Übungsaufgaben:
**A)** Schreiben Sie den Text über Isabelle Küchler zwischen «Durch die Unterstützung» und «weitere Fragen berücksichtigen.», beide eingeschlossen, neu. Ersetzen Sie dabei «Ticketautomaten» durch «Billettautomaten».
**B)** Führen Sie den Text über Isabelle Küchler im Anschluss an seinen letzten Satz fort.

Textauszug:
Legal frisiertes Töfli
Für Isabelle Küchler war es stets wichtig, möglichst selbstständig zu sein. Für sie ist klar: «Das habe ich auch meinen Eltern zu verdanken. Sie haben sich stets darum bemüht, dass ich eigenständig sein kann und normal aufwachse.» Zu den schönsten Momenten zählt für die Powerfrau, als sie ihren Schulweg in die Oberstufe Muri mit dem Elektrotöff fahren konnte. Die Herstellerfirma Kyburz liess Tests bei der Eidgenössischen Materialprüfungs- und Forschungsanstalt (EMPA) durchführen und erhielt die Bewilligung, das Töffli legal zu «frisieren». «Ein Glück. So erreichte ich innert 10 Minuten und mit rund 30 km/h Muri», lacht die sympathische Frau, «sonst wären es 30 Minuten gewesen.» Als sie durch ihr Studium nach Fribourg zog, pendelte sie im ersten Jahr an den Wochenenden mit dem Zug nach Boswil. Diese Form der Mobilität war für die damalige Studentin eine wahre Herausforderung. «Für mich war das jedes Mal eine halbe Weltreise, zumal damals noch nicht alle Bahnhöfe rollstuhlgängig waren», erinnert sie sich.
Durch die Unterstützung ihres Partners, ihrer Familie und ihrer Freunde ist es Küchler möglich, seit Abschluss ihres Studiums alleine zu wohnen. Trotz breiter Unterstützung stellt der Alltag sie aber immer wieder vor Hürden. Bekommt sie Hilfe beim Ticketautomaten, um das Geld einzuwerfen? Gibt es eine Rampe oder doch Stufen zwischen Parkplatz und Laden? Ist der Weg gepflastert oder geteert? Bei jedem Vorhaben muss Küchler diese und viele weitere Fragen berücksichtigen.

Datensätze:
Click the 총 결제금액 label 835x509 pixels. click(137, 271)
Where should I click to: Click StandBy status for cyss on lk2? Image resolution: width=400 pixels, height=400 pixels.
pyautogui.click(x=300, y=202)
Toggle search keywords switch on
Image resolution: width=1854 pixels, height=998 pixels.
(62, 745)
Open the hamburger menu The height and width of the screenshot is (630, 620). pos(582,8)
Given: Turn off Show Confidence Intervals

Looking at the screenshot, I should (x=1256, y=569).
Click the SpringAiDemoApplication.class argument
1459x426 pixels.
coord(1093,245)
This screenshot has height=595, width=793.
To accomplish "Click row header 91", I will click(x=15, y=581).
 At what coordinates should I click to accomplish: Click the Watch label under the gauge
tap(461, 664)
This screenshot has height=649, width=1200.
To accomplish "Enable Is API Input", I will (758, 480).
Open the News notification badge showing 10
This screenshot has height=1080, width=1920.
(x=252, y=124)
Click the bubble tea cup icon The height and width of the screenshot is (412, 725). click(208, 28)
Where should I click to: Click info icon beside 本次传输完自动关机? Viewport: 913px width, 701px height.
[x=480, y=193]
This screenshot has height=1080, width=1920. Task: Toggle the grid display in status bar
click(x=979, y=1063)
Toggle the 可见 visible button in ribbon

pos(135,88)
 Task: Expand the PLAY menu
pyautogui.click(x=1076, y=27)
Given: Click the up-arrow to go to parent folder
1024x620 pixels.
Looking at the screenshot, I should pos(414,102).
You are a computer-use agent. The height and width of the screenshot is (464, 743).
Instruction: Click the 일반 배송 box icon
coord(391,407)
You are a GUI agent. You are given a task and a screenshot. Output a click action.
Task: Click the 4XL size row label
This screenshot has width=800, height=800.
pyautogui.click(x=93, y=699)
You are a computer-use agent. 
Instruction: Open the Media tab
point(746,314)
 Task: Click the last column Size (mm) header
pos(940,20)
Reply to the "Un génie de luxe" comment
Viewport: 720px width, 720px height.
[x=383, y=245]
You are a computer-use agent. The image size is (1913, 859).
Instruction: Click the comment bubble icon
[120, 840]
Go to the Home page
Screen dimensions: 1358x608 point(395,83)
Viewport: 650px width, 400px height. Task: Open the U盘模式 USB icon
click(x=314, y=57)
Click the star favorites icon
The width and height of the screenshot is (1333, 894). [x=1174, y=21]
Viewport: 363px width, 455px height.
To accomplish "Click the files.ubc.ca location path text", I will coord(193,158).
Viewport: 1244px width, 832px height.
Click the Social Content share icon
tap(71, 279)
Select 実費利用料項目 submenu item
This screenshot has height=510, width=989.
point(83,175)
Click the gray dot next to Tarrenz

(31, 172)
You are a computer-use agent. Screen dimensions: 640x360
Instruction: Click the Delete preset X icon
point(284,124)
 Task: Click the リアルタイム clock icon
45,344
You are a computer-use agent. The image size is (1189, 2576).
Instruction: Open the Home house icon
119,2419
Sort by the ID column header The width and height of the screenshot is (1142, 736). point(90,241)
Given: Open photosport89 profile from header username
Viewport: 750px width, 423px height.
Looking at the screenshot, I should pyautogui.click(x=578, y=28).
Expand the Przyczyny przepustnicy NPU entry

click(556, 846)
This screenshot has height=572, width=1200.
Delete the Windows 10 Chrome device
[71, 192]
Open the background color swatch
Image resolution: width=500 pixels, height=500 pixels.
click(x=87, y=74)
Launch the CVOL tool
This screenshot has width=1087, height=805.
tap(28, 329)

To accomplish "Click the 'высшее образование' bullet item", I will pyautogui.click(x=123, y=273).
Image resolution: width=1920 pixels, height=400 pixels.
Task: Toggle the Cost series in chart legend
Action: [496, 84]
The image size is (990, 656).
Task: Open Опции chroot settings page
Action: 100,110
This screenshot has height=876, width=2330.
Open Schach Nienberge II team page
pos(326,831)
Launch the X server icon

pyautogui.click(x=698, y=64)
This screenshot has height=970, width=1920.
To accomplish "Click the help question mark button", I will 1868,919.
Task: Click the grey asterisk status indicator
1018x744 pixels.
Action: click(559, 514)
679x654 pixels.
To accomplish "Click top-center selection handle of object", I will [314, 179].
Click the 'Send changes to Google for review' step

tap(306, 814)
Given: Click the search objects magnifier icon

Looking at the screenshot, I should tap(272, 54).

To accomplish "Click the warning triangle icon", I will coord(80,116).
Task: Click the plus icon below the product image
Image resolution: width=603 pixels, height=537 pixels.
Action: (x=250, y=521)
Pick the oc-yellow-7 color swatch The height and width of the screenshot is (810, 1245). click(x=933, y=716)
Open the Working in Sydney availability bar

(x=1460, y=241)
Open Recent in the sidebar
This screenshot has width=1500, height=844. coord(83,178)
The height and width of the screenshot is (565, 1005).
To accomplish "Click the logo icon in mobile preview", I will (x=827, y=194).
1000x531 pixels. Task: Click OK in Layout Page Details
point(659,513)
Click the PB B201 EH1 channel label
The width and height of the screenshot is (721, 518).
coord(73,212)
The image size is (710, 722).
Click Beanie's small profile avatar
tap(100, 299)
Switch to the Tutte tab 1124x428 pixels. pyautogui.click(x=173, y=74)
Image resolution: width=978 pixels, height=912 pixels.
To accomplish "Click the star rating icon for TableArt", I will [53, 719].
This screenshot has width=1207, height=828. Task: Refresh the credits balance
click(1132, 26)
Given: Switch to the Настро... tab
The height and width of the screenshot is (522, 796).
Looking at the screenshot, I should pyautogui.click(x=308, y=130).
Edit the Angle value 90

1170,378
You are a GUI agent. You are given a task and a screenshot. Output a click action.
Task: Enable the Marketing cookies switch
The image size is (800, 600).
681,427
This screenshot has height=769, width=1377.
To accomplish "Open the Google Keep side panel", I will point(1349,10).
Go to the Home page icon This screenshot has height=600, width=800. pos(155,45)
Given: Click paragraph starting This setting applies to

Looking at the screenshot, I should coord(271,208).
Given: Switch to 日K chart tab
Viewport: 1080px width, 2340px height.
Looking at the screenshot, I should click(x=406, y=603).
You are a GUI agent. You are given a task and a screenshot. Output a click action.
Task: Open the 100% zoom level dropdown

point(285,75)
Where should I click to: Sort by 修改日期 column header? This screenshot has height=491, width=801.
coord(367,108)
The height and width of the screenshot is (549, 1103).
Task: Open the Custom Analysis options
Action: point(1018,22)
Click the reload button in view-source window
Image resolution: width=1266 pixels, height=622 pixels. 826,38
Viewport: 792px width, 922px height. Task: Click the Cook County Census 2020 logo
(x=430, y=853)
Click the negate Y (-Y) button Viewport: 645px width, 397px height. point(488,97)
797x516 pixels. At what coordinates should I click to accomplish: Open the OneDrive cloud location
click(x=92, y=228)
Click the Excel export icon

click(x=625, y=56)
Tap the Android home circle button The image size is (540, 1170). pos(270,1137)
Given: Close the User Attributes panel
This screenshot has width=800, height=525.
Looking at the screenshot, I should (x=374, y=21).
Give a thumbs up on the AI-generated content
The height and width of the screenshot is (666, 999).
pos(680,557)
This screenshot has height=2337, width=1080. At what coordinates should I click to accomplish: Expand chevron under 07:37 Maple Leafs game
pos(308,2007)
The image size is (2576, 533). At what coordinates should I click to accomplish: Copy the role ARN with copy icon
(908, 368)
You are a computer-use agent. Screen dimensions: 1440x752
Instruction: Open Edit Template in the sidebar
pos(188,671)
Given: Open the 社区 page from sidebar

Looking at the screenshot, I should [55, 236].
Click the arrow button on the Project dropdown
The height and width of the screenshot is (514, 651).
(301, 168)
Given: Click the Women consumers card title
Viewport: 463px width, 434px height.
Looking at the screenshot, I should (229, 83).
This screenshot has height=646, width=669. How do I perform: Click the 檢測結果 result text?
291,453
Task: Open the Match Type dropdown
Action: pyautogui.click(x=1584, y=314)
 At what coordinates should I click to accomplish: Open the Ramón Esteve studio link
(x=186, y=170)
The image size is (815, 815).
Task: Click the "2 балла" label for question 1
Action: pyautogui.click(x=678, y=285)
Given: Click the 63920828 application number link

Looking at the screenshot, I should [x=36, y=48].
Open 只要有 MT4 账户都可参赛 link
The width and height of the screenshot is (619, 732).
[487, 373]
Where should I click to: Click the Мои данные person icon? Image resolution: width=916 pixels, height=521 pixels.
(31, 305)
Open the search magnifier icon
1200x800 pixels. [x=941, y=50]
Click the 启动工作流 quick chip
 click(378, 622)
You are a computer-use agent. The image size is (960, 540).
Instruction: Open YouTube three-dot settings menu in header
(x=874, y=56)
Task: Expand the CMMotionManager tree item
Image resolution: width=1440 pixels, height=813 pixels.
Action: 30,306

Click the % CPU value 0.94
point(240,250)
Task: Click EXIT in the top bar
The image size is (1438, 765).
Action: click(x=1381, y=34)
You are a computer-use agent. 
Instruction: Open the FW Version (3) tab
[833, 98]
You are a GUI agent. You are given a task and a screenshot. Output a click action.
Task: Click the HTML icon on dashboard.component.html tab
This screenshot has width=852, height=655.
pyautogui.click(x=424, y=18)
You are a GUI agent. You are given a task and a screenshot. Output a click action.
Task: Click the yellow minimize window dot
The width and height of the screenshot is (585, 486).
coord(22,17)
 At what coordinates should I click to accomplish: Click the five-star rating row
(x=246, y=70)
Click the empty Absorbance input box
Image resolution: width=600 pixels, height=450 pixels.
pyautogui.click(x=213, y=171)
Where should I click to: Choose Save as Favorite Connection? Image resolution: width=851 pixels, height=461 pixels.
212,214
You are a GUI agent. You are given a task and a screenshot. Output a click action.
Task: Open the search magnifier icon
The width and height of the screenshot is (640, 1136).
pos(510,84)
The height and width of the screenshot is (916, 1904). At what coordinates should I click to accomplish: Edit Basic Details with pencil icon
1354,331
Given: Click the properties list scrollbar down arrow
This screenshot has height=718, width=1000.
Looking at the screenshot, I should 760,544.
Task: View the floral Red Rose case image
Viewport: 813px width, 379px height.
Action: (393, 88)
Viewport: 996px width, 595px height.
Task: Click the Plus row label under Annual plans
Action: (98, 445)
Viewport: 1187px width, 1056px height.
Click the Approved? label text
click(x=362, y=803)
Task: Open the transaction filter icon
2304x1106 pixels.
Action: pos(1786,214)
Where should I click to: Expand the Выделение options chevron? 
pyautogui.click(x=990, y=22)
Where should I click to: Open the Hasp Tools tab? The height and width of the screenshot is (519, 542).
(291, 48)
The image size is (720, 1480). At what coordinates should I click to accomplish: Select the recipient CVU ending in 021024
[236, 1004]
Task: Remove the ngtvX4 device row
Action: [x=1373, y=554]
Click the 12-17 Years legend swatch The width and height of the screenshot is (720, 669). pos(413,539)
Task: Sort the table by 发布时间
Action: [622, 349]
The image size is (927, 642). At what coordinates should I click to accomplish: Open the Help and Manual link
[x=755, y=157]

Lösungen:
**A)**
Durch die Unterstützung ihres Partners, ihrer Familie und ihrer Freunde ist es Küchler möglich, seit Abschluss ihres Studiums alleine zu wohnen. Trotz breiter Unterstützung stellt der Alltag sie aber immer wieder vor Hürden. Bekommt sie Hilfe beim Billettautomaten, um das Geld einzuwerfen? Gibt es eine Rampe oder doch Stufen zwischen Parkplatz und Laden? Ist der Weg gepflastert oder geteert? Bei jedem Vorhaben muss Küchler diese und viele weitere Fragen berücksichtigen.

**B)**
Nicht unterkriegen lassen
Spontane Vorhaben sind da nicht immer möglich und sie ist schnell von anderen Menschen abhängig. «Es gibt Momente, in denen ich wütend werde, weil bei mir alles immer komplizierter und aufwendiger ist als bei anderen», gesteht sie, «dann hilft es mir, an alle positiven und schönen Erinnerungen zu denken. Ich habe bis jetzt wirklich vieles erleben dürfen.» Trotz solcher Momente ist die Boswilerin eine Kämpferin, die immer ihren Weg findet. So auch, als sie vor dem Gymnasium eigentlich das Lehrerseminar machen wollte. Trotz bestandener Aufnahmeprüfung wurde sie nicht zum Lehrerseminar zugelassen: «Die Begründung war, dass sie sich mich nicht vor einer Klasse vorstellen konnten, weil ich im Rollstuhl sitze.» Dieses Urteil enttäuschte Küchler sehr. Doch der feste Wunsch, mit Kindern zu arbeiten, trieb sie weiter an. Nach erfolgreichem Abschluss des Logopädie-Studiums arbeitet sie bereits seit 11 Jahren mit Kindern zusammen. Und als wäre das für die Powerfrau noch nicht genug, leitet sie zusätzlich noch den Familienbetrieb «Kohlacker Trüffel». Dafür drückte sie mit 29 Jahren nochmals die Schulbank und absolvierte die Landwirtschaftsausbildung im Nebenamt. Nebst Administration und Marketing mäht sie auch mal den Rasen auf der Plantage: «Es ist für mich ein idealer Ausgleich zum logopädischen Alltag.» Jetzt im August läuft die Arbeit auf der Trüffelfarm auf Hochtouren. Zurzeit ist Küchler voll in der Vermarktung der Produkte eingespannt: «Anfang August haben wir die erste Trüffel von diesem Jahr gefunden – das heisst, die Saison kann beginnen.»